### Action item
Repeat precisely the span of lines below that opens with the line containing "TK (92, 1775)" and closes with the line containing "Yayoi (96, 1007)", both included.

Collected data entries
━━━━━━━━━━
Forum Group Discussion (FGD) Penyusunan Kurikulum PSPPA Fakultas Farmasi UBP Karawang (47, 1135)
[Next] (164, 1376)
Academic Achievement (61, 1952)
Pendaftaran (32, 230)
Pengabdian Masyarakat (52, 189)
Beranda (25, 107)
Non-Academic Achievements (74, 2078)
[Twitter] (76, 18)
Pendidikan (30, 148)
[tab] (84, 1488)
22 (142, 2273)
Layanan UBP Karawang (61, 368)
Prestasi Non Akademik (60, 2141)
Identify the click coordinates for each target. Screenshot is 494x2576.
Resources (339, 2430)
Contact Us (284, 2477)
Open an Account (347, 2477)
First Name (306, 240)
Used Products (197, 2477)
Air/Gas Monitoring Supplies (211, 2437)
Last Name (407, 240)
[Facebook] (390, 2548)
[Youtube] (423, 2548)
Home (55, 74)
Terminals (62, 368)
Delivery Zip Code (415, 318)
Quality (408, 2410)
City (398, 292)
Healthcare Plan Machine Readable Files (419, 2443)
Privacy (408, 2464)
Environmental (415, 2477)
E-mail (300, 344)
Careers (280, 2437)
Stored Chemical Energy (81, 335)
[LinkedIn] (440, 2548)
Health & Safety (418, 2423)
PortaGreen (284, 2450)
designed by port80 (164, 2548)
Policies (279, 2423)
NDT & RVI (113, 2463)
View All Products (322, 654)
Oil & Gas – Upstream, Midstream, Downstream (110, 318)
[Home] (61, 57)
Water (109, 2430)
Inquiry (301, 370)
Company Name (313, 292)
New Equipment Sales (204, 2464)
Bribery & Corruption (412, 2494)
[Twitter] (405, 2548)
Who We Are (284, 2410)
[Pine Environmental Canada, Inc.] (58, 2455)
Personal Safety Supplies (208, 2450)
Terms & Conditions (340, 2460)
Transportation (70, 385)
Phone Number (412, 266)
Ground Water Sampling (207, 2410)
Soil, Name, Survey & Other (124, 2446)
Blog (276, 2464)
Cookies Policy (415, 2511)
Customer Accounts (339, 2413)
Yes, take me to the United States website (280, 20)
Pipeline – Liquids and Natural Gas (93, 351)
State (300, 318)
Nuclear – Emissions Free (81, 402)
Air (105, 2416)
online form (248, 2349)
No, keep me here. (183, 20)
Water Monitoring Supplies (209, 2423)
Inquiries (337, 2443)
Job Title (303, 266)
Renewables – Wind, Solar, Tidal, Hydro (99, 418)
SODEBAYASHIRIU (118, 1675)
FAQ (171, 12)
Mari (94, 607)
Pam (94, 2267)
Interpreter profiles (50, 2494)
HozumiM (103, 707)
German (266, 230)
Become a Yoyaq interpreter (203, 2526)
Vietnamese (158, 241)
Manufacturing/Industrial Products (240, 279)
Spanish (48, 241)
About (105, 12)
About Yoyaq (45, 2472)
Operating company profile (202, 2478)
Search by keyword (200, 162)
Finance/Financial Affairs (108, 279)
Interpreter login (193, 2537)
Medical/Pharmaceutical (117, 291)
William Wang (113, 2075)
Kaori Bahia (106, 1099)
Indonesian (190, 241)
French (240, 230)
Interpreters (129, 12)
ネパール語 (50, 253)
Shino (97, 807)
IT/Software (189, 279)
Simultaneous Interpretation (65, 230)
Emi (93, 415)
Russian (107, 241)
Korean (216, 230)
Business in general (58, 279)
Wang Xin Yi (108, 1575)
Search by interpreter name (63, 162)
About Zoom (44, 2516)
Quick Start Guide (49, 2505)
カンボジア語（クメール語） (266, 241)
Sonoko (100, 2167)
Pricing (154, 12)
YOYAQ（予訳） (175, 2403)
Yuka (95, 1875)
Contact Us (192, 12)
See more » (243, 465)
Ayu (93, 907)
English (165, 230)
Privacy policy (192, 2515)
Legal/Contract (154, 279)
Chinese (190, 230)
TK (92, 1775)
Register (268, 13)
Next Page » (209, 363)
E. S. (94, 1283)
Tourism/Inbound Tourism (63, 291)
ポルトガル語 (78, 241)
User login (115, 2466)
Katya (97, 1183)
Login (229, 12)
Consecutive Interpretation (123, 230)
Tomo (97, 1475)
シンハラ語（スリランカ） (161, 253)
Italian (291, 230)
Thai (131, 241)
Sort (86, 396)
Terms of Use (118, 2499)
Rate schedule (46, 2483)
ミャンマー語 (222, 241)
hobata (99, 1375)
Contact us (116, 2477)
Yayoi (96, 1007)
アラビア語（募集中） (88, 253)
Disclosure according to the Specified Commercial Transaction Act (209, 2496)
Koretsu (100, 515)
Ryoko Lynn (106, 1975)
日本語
━━━━━━━━━━
### Task output
TK (92, 1775)
Register (268, 13)
Next Page » (209, 363)
E. S. (94, 1283)
Tourism/Inbound Tourism (63, 291)
ポルトガル語 (78, 241)
User login (115, 2466)
Katya (97, 1183)
Login (229, 12)
Consecutive Interpretation (123, 230)
Tomo (97, 1475)
シンハラ語（スリランカ） (161, 253)
Italian (291, 230)
Thai (131, 241)
Sort (86, 396)
Terms of Use (118, 2499)
Rate schedule (46, 2483)
ミャンマー語 (222, 241)
hobata (99, 1375)
Contact us (116, 2477)
Yayoi (96, 1007)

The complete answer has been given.